Task objective →
Below are entries. Pull out all lines containing "agent".

(Input records Opens)

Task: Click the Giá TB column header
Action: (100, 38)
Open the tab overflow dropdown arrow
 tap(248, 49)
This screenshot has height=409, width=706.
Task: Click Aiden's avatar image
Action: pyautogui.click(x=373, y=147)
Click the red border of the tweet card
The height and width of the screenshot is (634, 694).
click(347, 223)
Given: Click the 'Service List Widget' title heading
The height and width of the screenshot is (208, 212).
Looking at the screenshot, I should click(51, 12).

(Input records Closes)
(Input records Opens)

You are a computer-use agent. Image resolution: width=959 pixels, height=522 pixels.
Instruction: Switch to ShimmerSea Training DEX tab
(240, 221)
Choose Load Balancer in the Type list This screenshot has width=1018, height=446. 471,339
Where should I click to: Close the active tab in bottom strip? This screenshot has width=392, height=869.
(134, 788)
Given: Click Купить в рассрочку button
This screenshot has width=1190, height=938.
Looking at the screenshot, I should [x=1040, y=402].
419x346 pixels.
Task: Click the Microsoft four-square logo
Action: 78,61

(Input records Closes)
(Input records Opens)

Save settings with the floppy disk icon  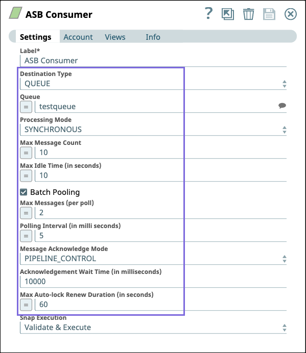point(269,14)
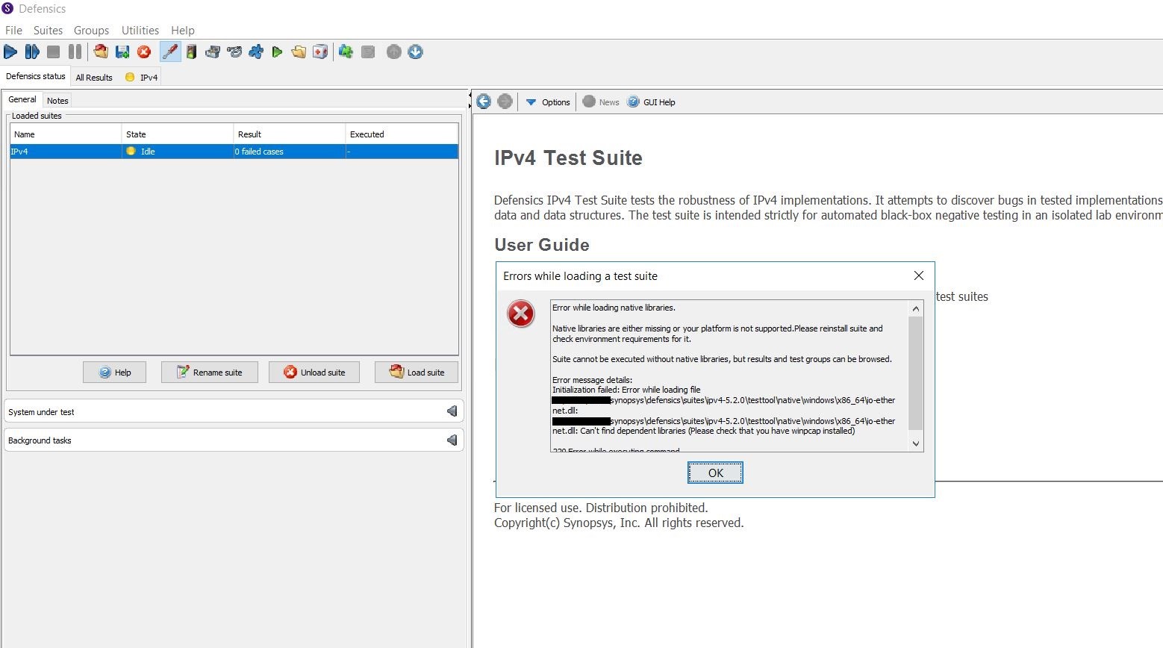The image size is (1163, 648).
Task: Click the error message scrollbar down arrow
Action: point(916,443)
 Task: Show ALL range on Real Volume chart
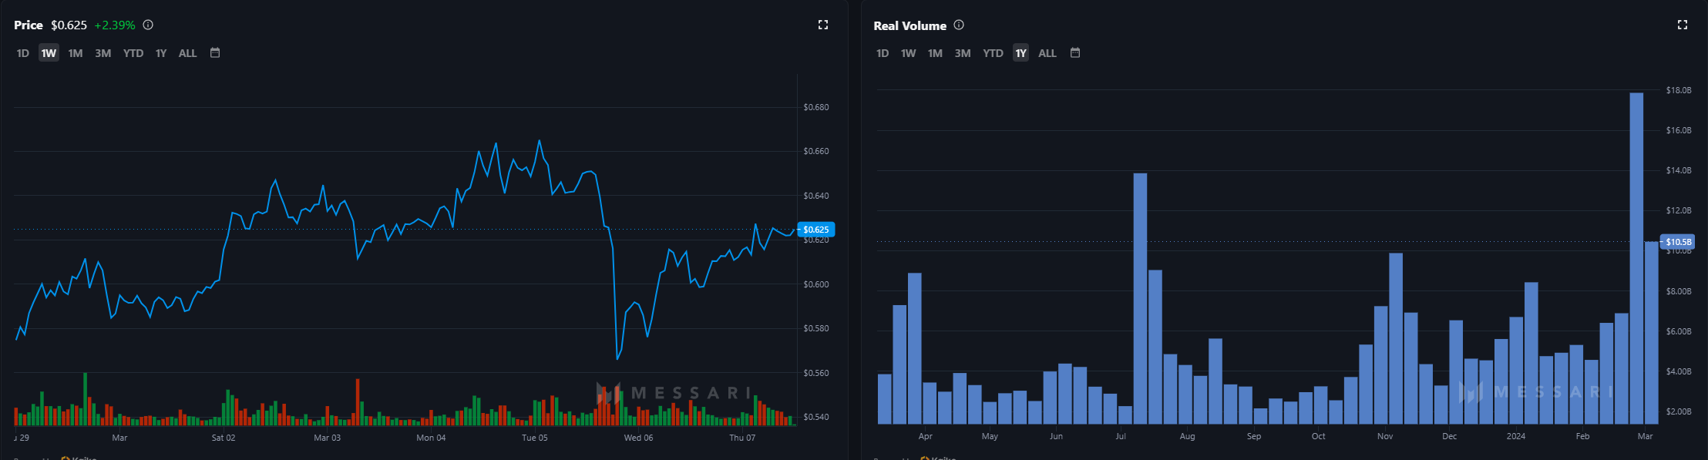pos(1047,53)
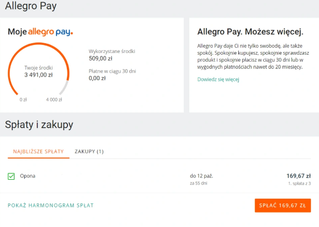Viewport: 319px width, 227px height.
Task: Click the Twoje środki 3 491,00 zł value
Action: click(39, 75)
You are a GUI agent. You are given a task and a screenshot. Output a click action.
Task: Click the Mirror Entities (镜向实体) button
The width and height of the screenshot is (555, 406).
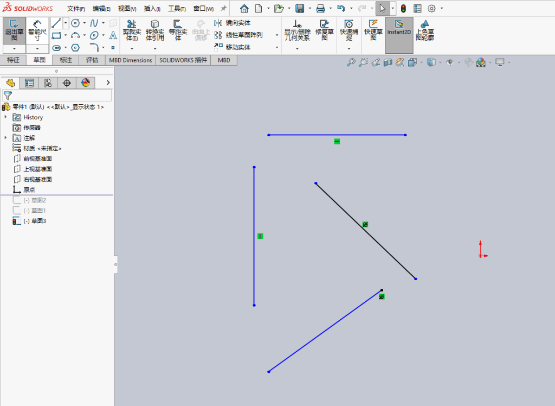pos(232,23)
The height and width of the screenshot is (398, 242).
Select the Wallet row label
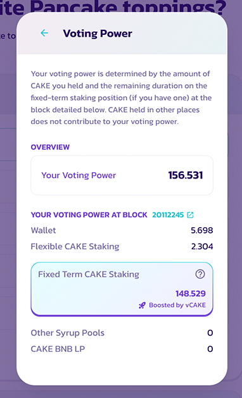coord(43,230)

(Input records Closes)

Response below →
You are a computer-use agent. Image resolution: width=959 pixels, height=522 pixels.
You are a GUI agent. You are given a task and a screenshot. Output a click action.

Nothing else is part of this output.